A word-for-word reproduction of the data below is needed, with no pictures in it.

Stored data:
━━━━━━

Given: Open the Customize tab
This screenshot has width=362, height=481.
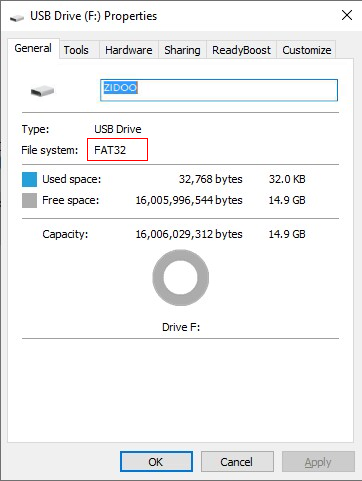Looking at the screenshot, I should tap(307, 50).
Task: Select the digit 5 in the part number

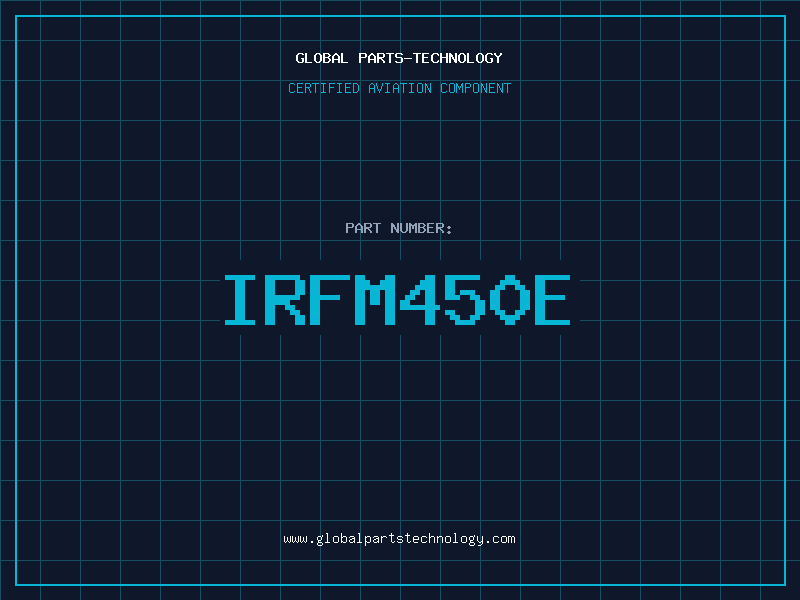Action: [x=466, y=300]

━━━━━━

Exercise solution:
Given: Open the Customize tab
This screenshot has width=362, height=481.
Looking at the screenshot, I should tap(307, 50).
Task: Select the digit 5 in the part number

Action: [x=466, y=300]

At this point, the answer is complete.